Aucun renfort français
Le message est clair : il n’y aura aucun renfort français pour la sécurité du pape. La force Sangaris, dont l’action est concentrée sur la capitale, « a une mission claire », ajoute-t-on dans l’entourage de M. Le Drian : « c’est sécuriser l’aéroport et permettre l’évacuation en cas de crise. On ne pourra faire plus. » L’état-major a amorcé ces derniers mois un désengagement de ses effectifs, la force étant censée retrouver en 2016 le niveau de l’ancienne force Boali, présente jusqu’à la fin 2013 (autour de 450 hommes). Mais la manœuvre a été contrariée. « Nous avons constaté depuis plus d’un mois un regain de violence », a expliqué le ministre. « Des groupes extrémistes se rendent compte que le processus électoral est en train d’avancer, l’arrivée d’un pouvoir politique élu peut inquiéter ». Sangaris, a précisé M. Le Drian, maintiendra 900 hommes pendant la période électorale. Ensuite, « il appartiendra à l’autorité élue de dire comment elle veut installer son armée, celle de la République centrafricaine ».
« Le pape parle à Dieu, alors ce qu’on peut dire… »
Le pape tient à être présent à Bangui. Dix jours avant le début officiel de l’Année sainte de la miséricorde, le 8 décembre, il veut y ouvrir une « porte sainte » dans la cathédrale Notre-Dame. Ce serait la première fois qu’un jubilé ne serait pas lancé par l’ouverture de la « porte sainte » de Saint-Pierre de Rome. Ce serait le signe, a déclaré le pape le 1er novembre, de « la proximité (…) de toute l’Eglise envers cette nation si affligée et tourmentée ». Franchir ces « portes saintes » permet aux fidèles d’accomplir un parcours pénitentiel pour obtenir le pardon de leurs péchés.

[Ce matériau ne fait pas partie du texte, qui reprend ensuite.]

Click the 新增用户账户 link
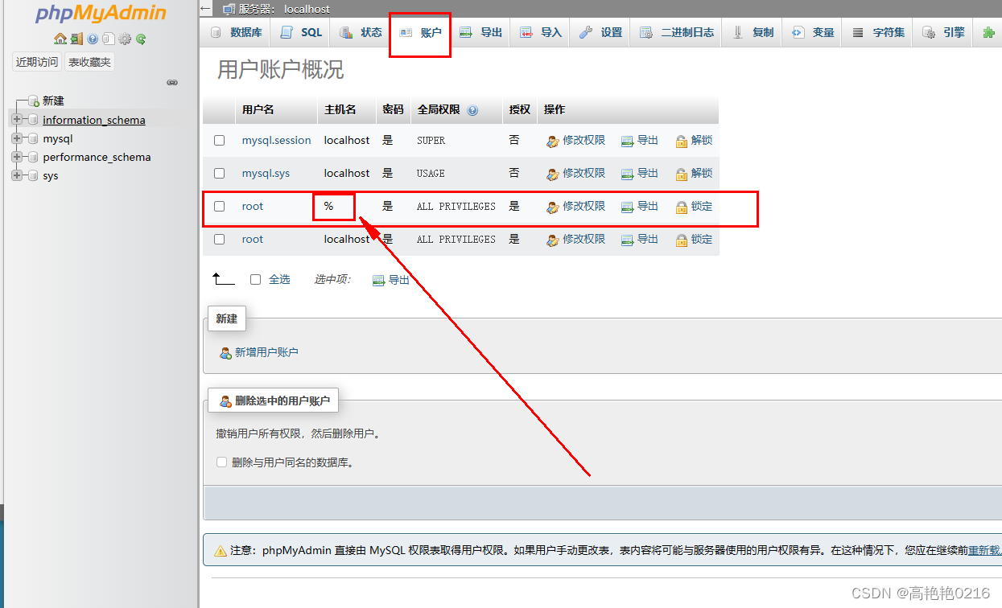The height and width of the screenshot is (608, 1002). pos(266,351)
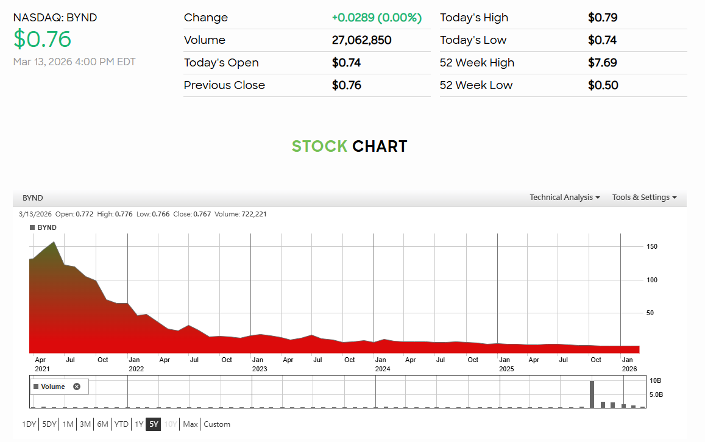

Du côté de la défense française, on évoque plusieurs hypothèses, sans cacher que la dernière est privilégiée : soit François effectue ses deux demi-journées comme il l’a envisagé dans la capitale centrafricaine, soit il limite sa présence à quelques heures, soit il accepte d’annuler. « Mais vous savez, le pape parle à Dieu, alors ce qu’on peut dire… », commente-t-on dans l’entourage du ministre français. Pour l’heure, d’après les informations en provenance du Vatican, le souverain pontife n’a pas changé d’avis.